We will be using the algorithm outlined in Storey and Tibshiran, 2003 for multiple comparison corrections. The algorithm uses a metric known as the “q-value” for finding significance. Its input is an array of p-values.
For this process we will be using data from the UVM Complex Systems Center to test the algorithm. Specifically a list of words most associated with obesity in a given population.
The Hedonometer is a tool gathering data from twitter to help guage happiness in a population on a macro scale.
Througout this writeup I will refer to the input data in two forms: tests which is an array of the feature names and pval which is an array of the associated p-values. The data we are dealing with comes in the following form:
## word pval
## 1 pic 1.33318e-16
## 2 cafe 6.06703e-14
## 3 photo 4.86716e-13
## 4 sushi 9.93030e-13
## 5 posted 2.68595e-12
## 6 thai 3.69366e-12
tests = arrange(tests, pval)
head(tests)
## word pval
## 1 pic 1.33318e-16
## 2 cafe 6.06703e-14
## 3 photo 4.86716e-13
## 4 sushi 9.93030e-13
## 5 i 1.00012e-12
## 6 posted 2.68595e-12
\[\hat{\pi_0}(\lambda)=\frac{\#\{p_i>\lambda\}}{m(1-\lambda)}\]
#Get length of data/ number of tests performed
m = length(tests$pval)
#Generate lambdas
lambdas = seq(0.01,0.95,0.01)
#Generate pi hats
piHat = sapply(lambdas, function(l) sum(tests$pval > l)/m*(1 - l) )
#Build dataframe
piHat_df = data.frame(lambdas, piHat)
#Plot to see what we have
ggplot(piHat_df,aes(x=lambdas, y=piHat)) + geom_point()
Note: These data don’t respond as well to a natural cubic spline as is called for in the paper. See the end of this report on explorations of different methods of finding \(\pi_0\).
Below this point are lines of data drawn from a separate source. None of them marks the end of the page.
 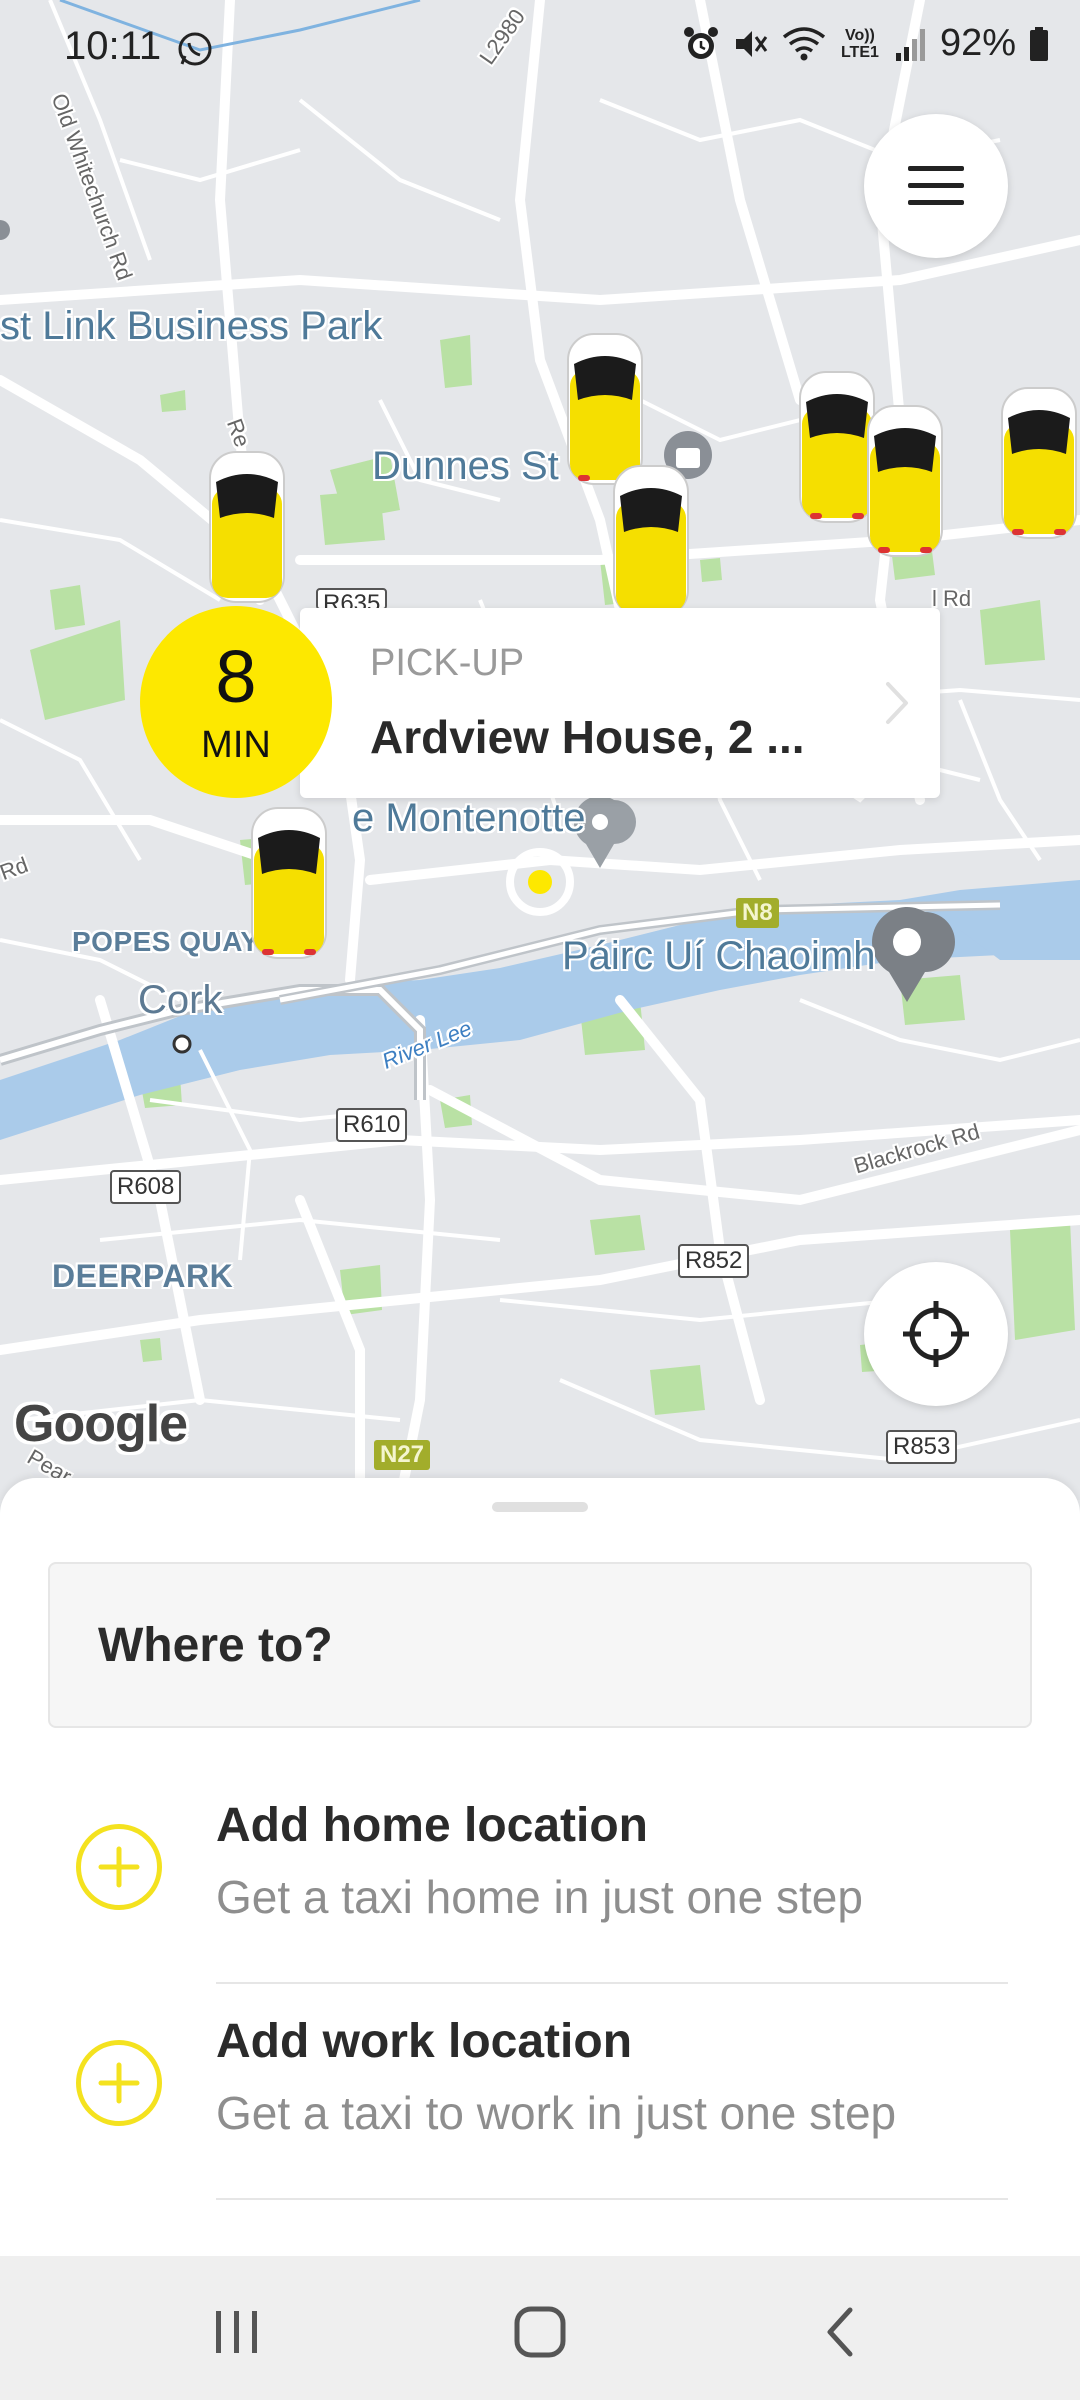 I want to click on alarm-icon, so click(x=700, y=42).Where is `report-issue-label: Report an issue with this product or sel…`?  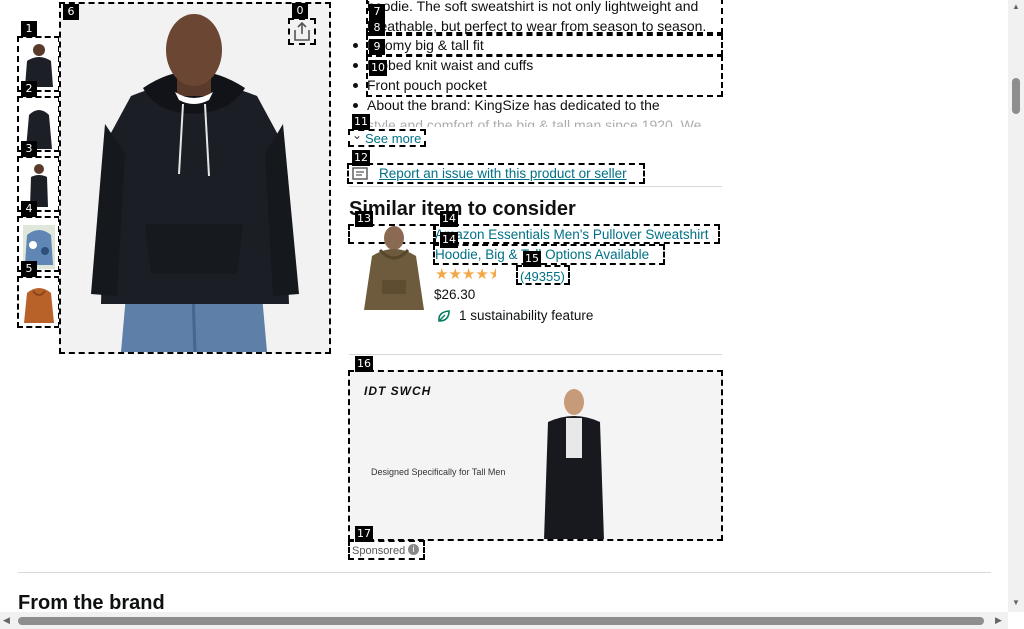 report-issue-label: Report an issue with this product or sel… is located at coordinates (503, 174).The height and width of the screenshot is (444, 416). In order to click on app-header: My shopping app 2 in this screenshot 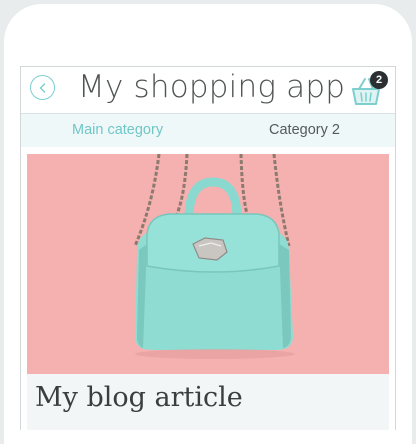, I will do `click(208, 90)`.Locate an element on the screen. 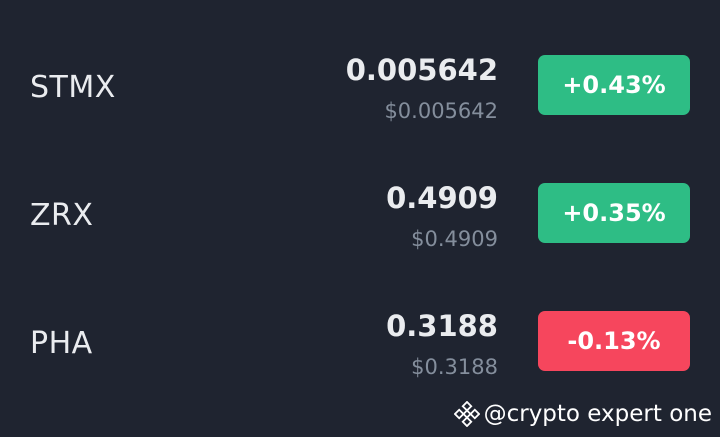 This screenshot has width=720, height=437. price-change-badge: +0.43% is located at coordinates (614, 85).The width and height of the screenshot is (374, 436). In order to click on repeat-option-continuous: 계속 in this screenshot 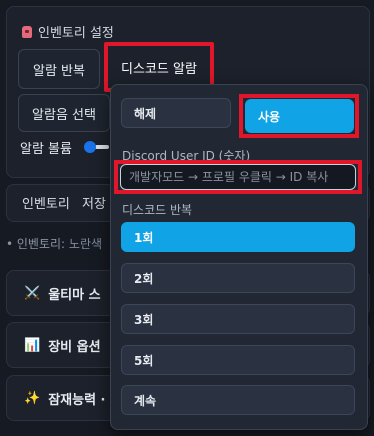, I will do `click(238, 400)`.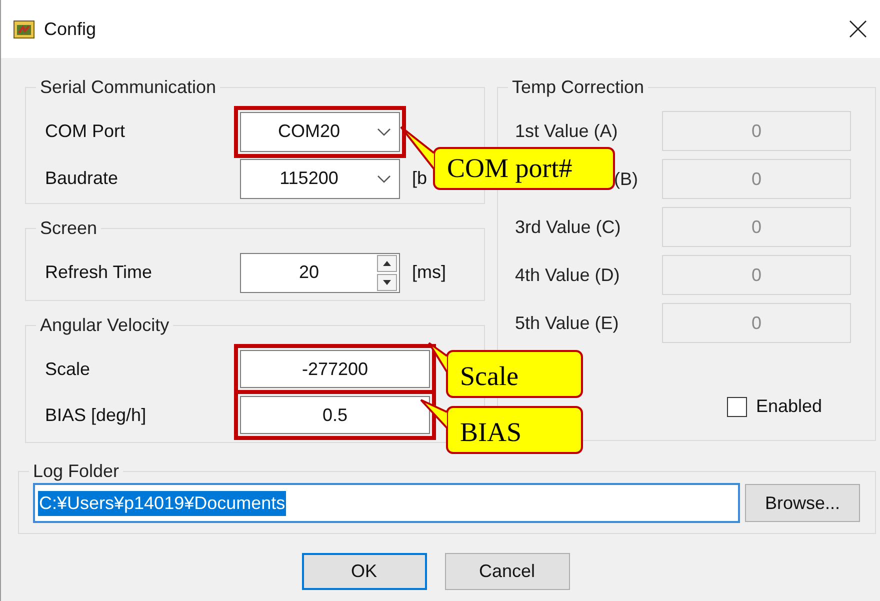  What do you see at coordinates (70, 29) in the screenshot?
I see `window-title: Config` at bounding box center [70, 29].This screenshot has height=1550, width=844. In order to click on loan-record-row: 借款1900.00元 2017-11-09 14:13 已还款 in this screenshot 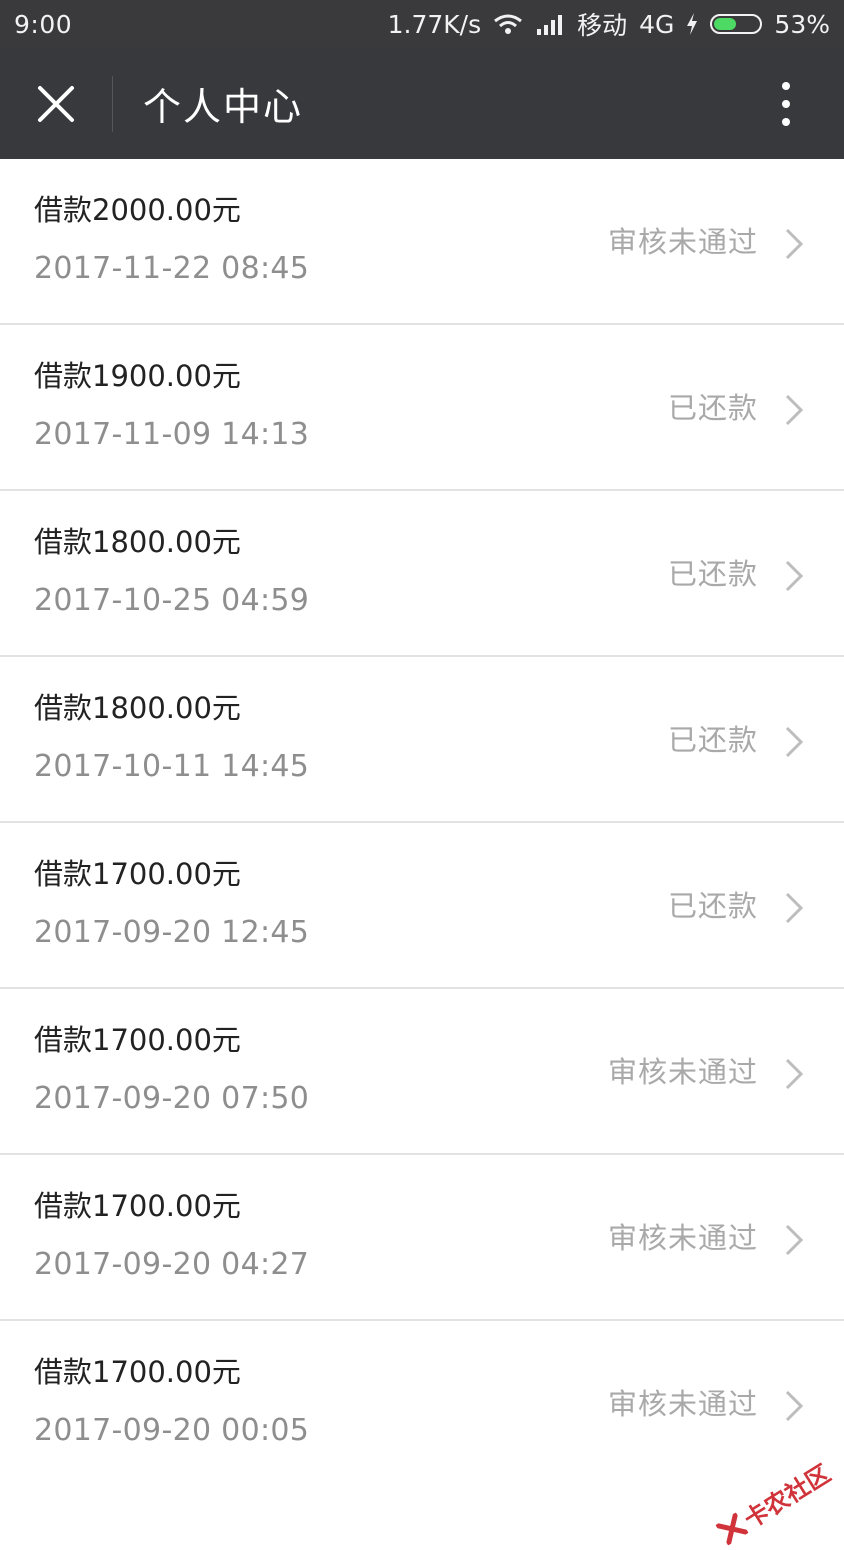, I will do `click(422, 408)`. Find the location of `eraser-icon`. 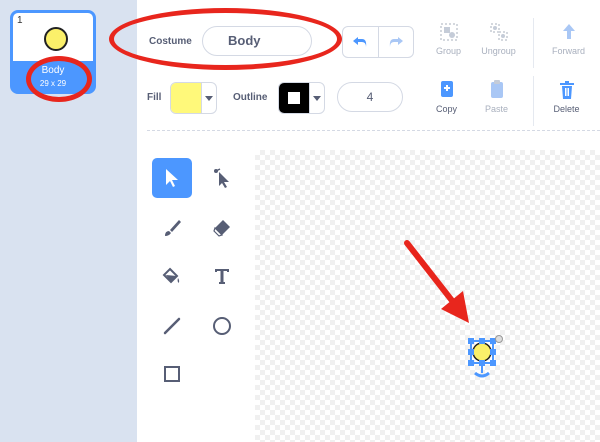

spline = smooth.Pspline(lambdas,piHat, norder = 3, df = 3, method = 2)
piHat_df$spline = spline$ysmth
ggplot(piHat_df,aes(x=lambdas)) + geom_point(aes(y = piHat)) + geom_line(aes(y = spline))
pi0 = predict(spline, 1)
print(pi0[1,1])
## [1] 0.0646744
To find the q-values we start from the bottom and work our way up to the most significant test. This is because the algorithm calls for us to assign a given test’s q-value based upon the false discovery rate of all less significant tests.
\[\hat{q_{m}} = \hat{\pi_o} \cdot p_m\]
#Start the array of values by putting in the last one
qvals = pi0 * tail(tests$pval, 1)
\[min((\hat{\pi_o} \cdot m \cdot p_i)/i, q_{i + 1})\]
for(i in (m-1):1 ){
latest = pi0 * m * tests$pval[i]/ i
last = qvals[1] #because we are filling qvals reverse, 1 will always be the last computed val
q = min(latest, last)
qvals = c(q, qvals)
}
tests$qval = qvals
head(tests)
## word pval qval
## 1 pic 1.33318e-16 3.413812e-13
## 2 cafe 6.06703e-14 7.767781e-11
## 3 photo 4.86716e-13 4.154370e-10
## 4 sushi 9.93030e-13 5.121922e-10
## 5 i 1.00012e-12 5.121922e-10
## 6 posted 2.68595e-12 1.146298e-09
## stat_bin: binwidth defaulted to range/30. Use 'binwidth = x' to adjust this.
Compare that with the histogram of the p-values (note the x-scale):
## stat_bin: binwidth defaulted to range/30. Use 'binwidth = x' to adjust this.
Here are a couple of extremely simple transformations applied to the data (log and square root respectively.) I have fitted a simple linear regression model to each transformation as well.
Let’s see what type of \(\pi_0\) it gives us.
model = lm(sqrt(piHat) ~ sqrt(lambda))
pi_zero = predict.lm(model, data.frame(lambda=1, piHat=0))[1]
print(pi_zero)
## 1
## 0.02340597
In an ideal world the algorithm for choosing a \(\pi_0\) automatically would pick a value around .03 for this dataset (where the p-value histogram appears to level out on the y axis). The natural cubic spline method described in the paper picks .06 which is clearly way too high. By taking a double square root translation of the data and fitting a simple linear model we are able to obtain a \(\pi_0\) estimate of 0.023 which is much closer to what we are looking for.
It must be noted however, that if we ‘un-square’ the estimate provided by the double squared prediction we get a much much lower value (.005). More data are neccesary to test if this is a good alternative method to a natural cubic spline.